A haunting and subtle song cycle that remains a touchstone to this day

  • We Say...

    Music critics are a notoriously lazy bunch. Take the critical shorthand that accompanies Willie Nelson's stark and trailblazing Red Headed Stranger. Often referred to as both the first "Outlaw Country" album and the first conceptual country album, in reality, it's neither. For the former claim, Willie's riding partner Waylon Jennings beat him to the punch with 1973's Honky Tonk Heroes. As for the latter, hell, it's not even Willie's first concept album (see the he said/she said of 1974's Phases and Stages, 1971's cosmic-tinged Yesterday's Wine, or even the gimmicky country fair fare of 1968's Texas in My Soul).

    Even shorn of such hyperbole, Red Headed Stranger remains a classic, not just for country music but singer-songwriters the world over who always seek to strip things to essentials. His first album recorded for Columbia (after two classic and genre-expanding albums Shotgun Willie and Phases for Atlantic — not to mention an early career toiling in the country-politan salt mines of RCA and Liberty), Willie made a risky gambit right out of the gate.
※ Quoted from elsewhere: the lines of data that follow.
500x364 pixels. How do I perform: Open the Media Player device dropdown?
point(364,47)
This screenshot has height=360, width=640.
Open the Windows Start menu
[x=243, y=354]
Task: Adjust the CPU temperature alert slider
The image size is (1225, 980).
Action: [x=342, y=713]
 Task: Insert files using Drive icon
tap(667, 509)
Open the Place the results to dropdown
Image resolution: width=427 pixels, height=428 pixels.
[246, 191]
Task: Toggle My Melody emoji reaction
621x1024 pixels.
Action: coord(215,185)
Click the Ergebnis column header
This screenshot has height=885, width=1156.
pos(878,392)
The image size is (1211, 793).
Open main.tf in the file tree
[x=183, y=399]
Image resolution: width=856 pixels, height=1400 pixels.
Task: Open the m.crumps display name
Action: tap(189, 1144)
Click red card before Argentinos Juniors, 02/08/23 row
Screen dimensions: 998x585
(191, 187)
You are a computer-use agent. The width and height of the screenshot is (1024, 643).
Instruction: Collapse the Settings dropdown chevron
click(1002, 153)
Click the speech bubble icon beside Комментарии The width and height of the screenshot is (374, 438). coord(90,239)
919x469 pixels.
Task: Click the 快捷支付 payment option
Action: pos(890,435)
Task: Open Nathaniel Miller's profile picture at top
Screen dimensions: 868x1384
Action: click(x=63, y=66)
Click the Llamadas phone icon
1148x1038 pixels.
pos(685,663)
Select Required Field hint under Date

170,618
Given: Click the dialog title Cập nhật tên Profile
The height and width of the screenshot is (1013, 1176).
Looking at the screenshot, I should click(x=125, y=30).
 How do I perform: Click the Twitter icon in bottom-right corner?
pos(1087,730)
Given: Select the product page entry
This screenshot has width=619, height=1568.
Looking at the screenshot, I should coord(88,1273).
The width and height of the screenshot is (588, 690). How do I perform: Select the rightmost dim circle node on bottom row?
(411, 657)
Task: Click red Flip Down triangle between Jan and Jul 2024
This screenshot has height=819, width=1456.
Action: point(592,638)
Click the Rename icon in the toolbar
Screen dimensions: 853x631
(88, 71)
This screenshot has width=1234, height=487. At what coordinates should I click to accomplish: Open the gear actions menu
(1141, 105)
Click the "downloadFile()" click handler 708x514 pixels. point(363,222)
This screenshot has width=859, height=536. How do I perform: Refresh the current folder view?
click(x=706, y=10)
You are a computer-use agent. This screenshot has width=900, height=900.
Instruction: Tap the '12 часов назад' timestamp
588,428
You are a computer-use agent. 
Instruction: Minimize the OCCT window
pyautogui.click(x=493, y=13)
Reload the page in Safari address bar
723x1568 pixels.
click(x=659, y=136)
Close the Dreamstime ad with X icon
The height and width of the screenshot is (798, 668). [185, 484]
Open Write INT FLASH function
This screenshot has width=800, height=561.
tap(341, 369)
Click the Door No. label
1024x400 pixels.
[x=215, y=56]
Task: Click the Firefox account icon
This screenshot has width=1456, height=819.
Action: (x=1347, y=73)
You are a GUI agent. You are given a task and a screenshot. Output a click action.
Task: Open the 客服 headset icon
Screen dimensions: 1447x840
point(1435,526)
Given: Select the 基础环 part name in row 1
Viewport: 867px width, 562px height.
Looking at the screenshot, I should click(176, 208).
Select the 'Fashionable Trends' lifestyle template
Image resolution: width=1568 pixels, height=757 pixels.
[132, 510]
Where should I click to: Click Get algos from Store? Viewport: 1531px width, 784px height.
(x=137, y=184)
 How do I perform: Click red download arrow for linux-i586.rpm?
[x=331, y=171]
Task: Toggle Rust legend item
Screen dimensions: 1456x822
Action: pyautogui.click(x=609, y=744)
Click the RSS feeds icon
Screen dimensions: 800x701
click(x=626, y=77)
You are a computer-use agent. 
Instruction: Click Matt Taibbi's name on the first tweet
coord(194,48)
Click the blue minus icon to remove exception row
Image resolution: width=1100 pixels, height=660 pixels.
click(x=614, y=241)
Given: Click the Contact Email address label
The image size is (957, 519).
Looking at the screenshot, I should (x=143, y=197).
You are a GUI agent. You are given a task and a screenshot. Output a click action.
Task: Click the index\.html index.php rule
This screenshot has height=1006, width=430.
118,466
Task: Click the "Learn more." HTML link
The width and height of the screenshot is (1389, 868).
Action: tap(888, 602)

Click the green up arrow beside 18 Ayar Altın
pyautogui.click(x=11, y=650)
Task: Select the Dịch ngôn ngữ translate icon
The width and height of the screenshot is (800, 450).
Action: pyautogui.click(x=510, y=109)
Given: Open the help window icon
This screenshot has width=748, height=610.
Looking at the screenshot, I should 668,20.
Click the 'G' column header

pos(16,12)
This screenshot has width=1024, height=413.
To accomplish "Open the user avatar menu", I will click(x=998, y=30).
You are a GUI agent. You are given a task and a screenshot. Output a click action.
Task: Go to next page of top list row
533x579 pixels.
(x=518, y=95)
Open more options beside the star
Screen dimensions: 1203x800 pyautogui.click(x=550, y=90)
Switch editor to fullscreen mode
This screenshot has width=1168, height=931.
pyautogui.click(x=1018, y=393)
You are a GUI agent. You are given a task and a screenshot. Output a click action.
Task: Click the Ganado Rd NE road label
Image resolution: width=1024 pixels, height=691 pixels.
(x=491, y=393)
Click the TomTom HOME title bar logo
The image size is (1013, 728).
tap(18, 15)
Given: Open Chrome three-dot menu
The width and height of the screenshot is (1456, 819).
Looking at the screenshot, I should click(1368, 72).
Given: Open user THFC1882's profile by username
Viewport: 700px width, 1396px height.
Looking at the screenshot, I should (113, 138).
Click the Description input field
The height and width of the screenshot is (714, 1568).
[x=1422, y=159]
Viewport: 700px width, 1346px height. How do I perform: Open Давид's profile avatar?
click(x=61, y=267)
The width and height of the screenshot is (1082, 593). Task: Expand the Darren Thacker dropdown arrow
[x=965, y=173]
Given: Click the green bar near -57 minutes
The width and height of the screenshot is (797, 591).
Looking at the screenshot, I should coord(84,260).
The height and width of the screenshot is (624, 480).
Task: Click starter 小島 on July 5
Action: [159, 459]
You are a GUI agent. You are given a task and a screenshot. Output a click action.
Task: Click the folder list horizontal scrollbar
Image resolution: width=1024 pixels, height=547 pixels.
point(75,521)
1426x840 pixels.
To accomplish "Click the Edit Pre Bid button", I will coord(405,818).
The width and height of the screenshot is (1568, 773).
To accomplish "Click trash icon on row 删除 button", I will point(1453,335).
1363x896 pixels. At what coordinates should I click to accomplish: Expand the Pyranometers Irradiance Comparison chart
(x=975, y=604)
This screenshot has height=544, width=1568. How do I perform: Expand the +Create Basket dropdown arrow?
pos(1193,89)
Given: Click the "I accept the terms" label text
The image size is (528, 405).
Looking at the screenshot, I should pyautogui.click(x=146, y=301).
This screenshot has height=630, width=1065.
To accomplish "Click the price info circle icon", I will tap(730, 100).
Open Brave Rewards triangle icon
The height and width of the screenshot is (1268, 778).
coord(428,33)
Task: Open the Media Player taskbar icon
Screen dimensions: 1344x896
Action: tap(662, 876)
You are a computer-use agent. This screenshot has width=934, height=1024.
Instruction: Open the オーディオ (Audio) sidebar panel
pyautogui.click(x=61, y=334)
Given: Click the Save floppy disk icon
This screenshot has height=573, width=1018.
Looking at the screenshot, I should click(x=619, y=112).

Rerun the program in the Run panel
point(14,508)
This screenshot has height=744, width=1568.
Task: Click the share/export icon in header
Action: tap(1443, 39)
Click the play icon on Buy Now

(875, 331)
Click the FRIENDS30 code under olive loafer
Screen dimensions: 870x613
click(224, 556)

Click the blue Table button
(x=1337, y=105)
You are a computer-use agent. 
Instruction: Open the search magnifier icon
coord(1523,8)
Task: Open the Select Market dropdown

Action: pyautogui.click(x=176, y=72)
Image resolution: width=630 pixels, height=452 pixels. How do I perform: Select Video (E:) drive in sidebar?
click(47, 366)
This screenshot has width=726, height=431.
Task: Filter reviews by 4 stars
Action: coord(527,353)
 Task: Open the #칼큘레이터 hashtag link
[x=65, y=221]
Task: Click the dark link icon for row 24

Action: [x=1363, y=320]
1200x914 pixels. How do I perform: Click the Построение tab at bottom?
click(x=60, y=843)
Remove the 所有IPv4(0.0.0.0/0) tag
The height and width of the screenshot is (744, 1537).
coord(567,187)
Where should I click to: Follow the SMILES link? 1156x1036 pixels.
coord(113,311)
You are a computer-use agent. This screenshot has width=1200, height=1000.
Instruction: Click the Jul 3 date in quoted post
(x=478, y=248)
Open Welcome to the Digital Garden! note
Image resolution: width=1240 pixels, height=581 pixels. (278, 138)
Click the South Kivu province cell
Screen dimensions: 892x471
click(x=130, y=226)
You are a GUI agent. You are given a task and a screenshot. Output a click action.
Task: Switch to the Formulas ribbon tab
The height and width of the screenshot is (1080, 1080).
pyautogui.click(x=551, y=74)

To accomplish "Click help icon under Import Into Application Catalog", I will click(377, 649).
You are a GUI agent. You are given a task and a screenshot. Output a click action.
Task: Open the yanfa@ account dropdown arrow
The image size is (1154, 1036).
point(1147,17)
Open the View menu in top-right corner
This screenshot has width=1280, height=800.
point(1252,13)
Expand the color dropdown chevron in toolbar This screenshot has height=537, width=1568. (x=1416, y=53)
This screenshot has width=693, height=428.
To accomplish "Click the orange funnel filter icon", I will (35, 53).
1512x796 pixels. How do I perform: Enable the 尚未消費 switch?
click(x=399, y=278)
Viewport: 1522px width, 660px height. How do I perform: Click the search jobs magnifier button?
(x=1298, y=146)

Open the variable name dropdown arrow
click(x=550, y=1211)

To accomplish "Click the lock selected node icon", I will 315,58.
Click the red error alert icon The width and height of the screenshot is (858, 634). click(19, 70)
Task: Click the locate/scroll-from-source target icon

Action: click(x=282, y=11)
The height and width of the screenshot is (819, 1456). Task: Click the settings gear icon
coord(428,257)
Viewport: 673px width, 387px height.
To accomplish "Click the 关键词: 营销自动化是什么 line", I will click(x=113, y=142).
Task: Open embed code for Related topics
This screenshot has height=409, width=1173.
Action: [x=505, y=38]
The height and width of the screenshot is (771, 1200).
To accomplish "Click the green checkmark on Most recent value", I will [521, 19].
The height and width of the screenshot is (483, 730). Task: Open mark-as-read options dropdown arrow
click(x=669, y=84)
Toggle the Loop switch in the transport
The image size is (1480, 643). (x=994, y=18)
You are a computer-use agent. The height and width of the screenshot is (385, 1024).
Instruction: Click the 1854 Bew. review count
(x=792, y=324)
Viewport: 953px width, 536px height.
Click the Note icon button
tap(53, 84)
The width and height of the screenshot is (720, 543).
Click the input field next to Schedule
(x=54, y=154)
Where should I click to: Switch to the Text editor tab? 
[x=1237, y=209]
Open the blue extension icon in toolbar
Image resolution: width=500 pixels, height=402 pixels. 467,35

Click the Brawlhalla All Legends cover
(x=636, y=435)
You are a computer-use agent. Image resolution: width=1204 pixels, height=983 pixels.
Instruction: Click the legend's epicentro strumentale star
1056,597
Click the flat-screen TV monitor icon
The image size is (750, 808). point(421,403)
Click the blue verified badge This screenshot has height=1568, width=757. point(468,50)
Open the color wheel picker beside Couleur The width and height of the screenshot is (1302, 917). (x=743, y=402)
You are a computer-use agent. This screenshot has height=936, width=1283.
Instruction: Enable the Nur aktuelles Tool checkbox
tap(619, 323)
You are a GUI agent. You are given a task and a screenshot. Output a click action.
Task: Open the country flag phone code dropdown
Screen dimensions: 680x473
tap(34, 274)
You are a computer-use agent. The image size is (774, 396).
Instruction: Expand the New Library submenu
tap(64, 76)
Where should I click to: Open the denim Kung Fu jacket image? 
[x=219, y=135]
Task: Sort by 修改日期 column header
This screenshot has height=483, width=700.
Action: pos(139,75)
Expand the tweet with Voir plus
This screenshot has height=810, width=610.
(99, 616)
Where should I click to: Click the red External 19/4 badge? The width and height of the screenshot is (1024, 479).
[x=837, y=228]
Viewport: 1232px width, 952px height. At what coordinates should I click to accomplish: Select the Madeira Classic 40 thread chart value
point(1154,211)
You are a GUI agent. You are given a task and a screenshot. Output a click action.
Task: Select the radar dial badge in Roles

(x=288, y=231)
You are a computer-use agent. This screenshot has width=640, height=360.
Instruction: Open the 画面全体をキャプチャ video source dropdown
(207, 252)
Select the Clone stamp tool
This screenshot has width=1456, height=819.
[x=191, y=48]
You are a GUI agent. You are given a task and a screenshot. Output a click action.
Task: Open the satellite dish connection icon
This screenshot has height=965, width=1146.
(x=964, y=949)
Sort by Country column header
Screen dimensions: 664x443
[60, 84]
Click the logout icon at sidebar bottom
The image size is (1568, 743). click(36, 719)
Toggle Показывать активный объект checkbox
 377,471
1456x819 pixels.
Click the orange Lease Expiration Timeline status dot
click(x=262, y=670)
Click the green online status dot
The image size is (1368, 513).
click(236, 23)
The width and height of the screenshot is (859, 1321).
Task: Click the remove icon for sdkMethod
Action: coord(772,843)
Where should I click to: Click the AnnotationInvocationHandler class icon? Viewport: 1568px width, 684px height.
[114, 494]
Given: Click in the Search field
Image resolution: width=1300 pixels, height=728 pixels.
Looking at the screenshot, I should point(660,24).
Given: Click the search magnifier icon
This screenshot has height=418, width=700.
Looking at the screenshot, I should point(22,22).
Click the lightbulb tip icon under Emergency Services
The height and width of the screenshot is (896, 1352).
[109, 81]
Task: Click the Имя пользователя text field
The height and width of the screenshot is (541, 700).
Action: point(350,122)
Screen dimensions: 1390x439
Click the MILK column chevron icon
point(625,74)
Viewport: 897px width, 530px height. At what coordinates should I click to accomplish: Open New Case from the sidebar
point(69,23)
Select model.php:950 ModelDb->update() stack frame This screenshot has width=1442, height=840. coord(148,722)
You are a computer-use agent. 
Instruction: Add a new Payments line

Rather than embellish his already polished songcraft or put down more of the fine soulful country songs he had steadily been releasing throughout the decade, Willie took his crack touring band (consisting of sister Bobbie Nelson, harmonica player Mickey Raphael, bassist Bee Spears and others) to an out-of-the-way studio in Garland, Texas and stripped everything to the bone. Entwining a skeletal tale about a murderous preacher around a minor song from the Acuff-Rose songbook ("Blue Eyes Crying in the Rain"), Willie then juxtaposed it with gentle instrumental waltzes like "Bandera" and "Just As I Am" to make a haunting and subtle song cycle that remains a touchstone to this day.

  • They Say...

    Willie Nelson's Red Headed Stranger perhaps is the strangest blockbuster country produced, a concept album about a preacher on the run after murdering his departed wife and her new lover, told entirely with brief song-poems and utterly minimal backing. It's defiantly anticommercial and it demands intense concentration -- all reasons why nobody thought it would be a hit, a story related in Chet Flippo's liner notes to the 2000 reissue. It was a phenomenal blockbuster, though, selling millions of copies, establishing Nelson as a superstar recording artist in its own right. For all its success, it still remains a prickly, difficult album, though, making the interspersed concept of Phases and Stages sound shiny in comparison. It's difficult because it's old-fashioned, sounding like a tale told around a cowboy campfire. Now, this all reads well on paper, and there's much to admire in Nelson's intimate gamble, but it's really elusive, as the themes get a little muddled and the tunes themselves are a bit bare. It's undoubtedly distinctive -- and it sounds more distinctive with each passing year -- but it's strictly an intellectual triumph and, after a pair of albums that were musically and intellectually sound, it's a bit of a letdown, no matter how successful it was.